• What is required:
List each line in the listing below that contains the string "dimensions". Treat uppercase and lowercase as different.

• Dataset content:
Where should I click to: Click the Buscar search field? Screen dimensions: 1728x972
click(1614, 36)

==

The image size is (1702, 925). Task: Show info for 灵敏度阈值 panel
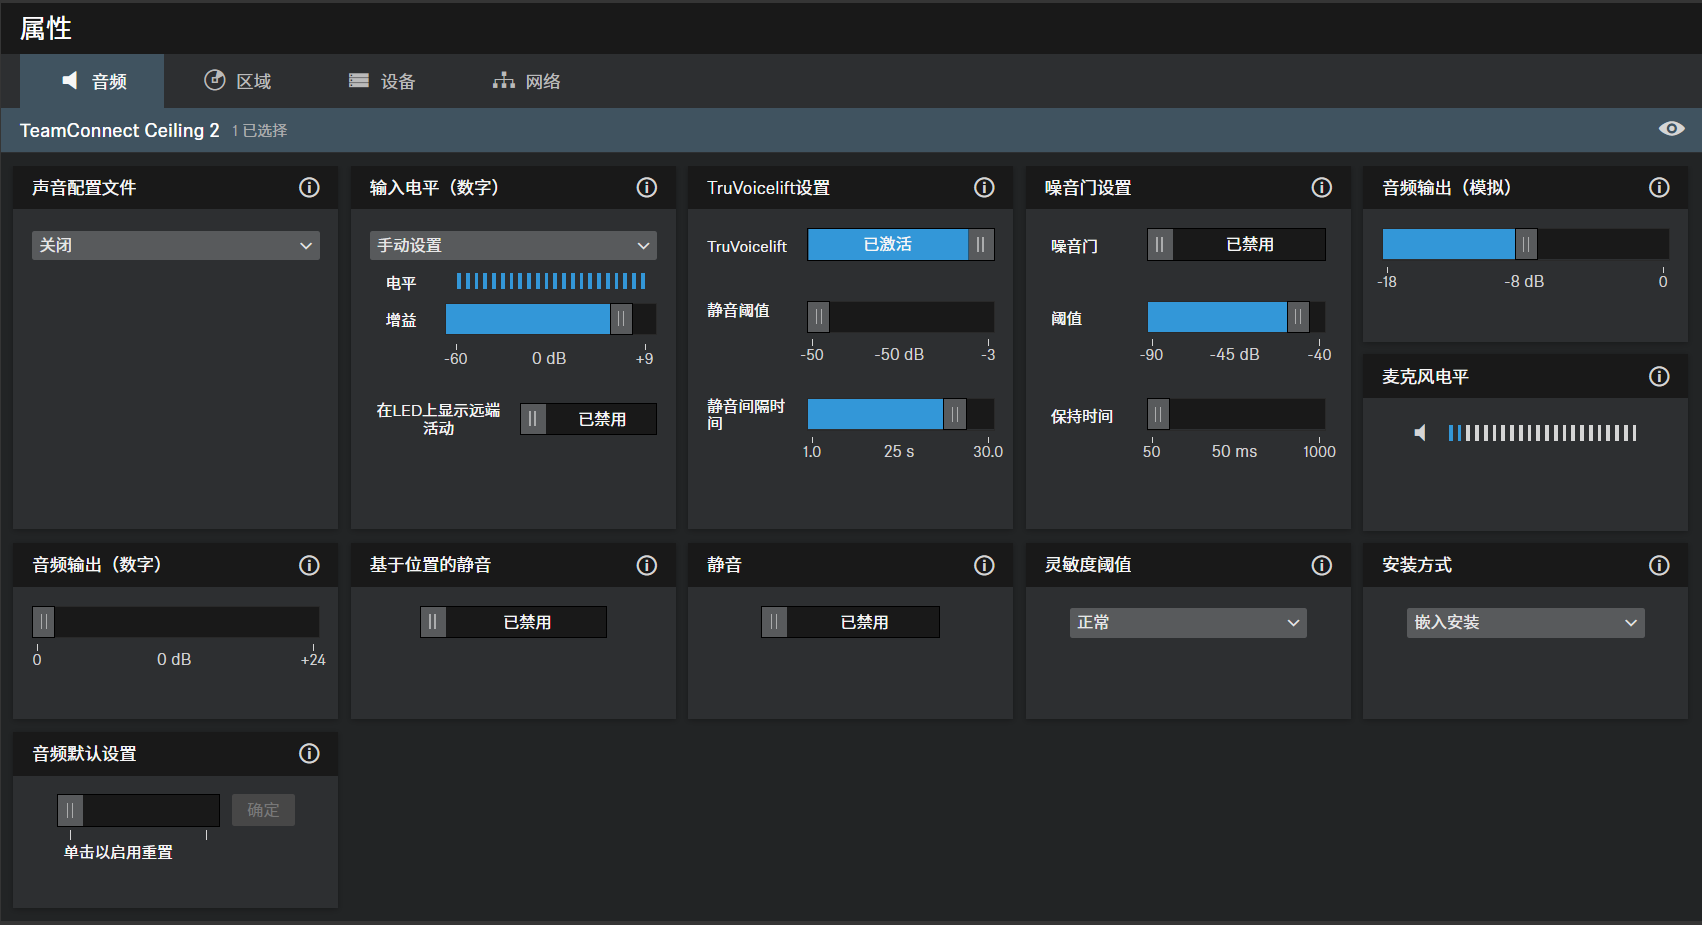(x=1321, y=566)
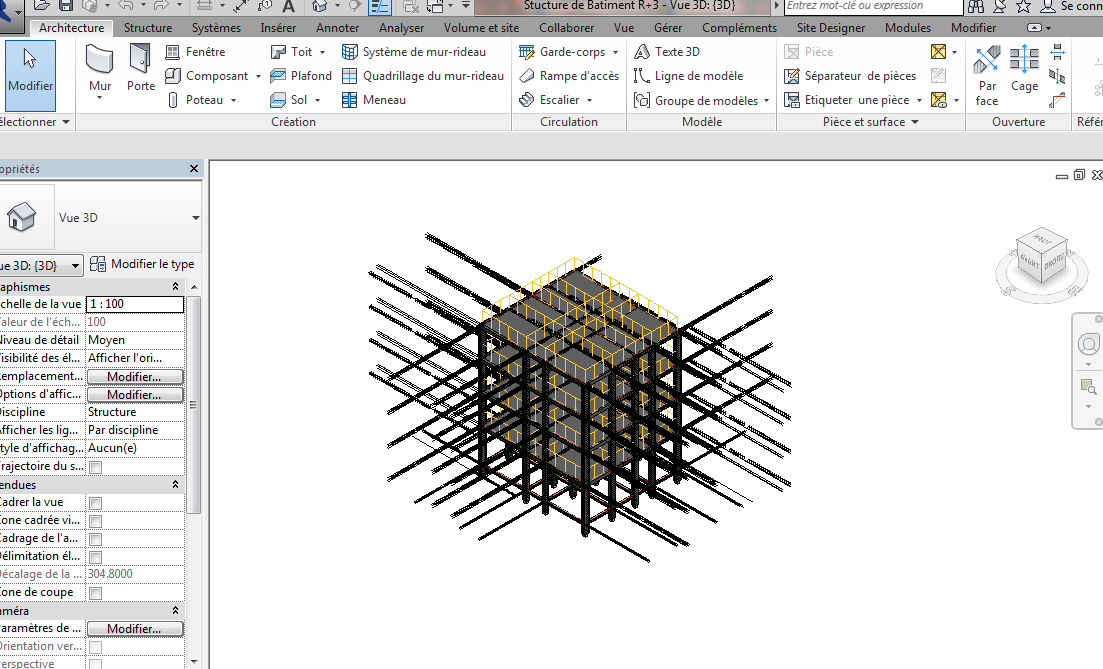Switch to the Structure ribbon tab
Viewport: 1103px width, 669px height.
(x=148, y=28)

==

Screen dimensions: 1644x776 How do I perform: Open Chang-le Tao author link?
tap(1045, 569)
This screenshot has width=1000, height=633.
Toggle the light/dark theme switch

• Correct answer:
Where should I click to: Click the Buscar search field? Screen dimensions: 1728x972
Screen dimensions: 1644x776 How do I perform: Open Chang-le Tao author link?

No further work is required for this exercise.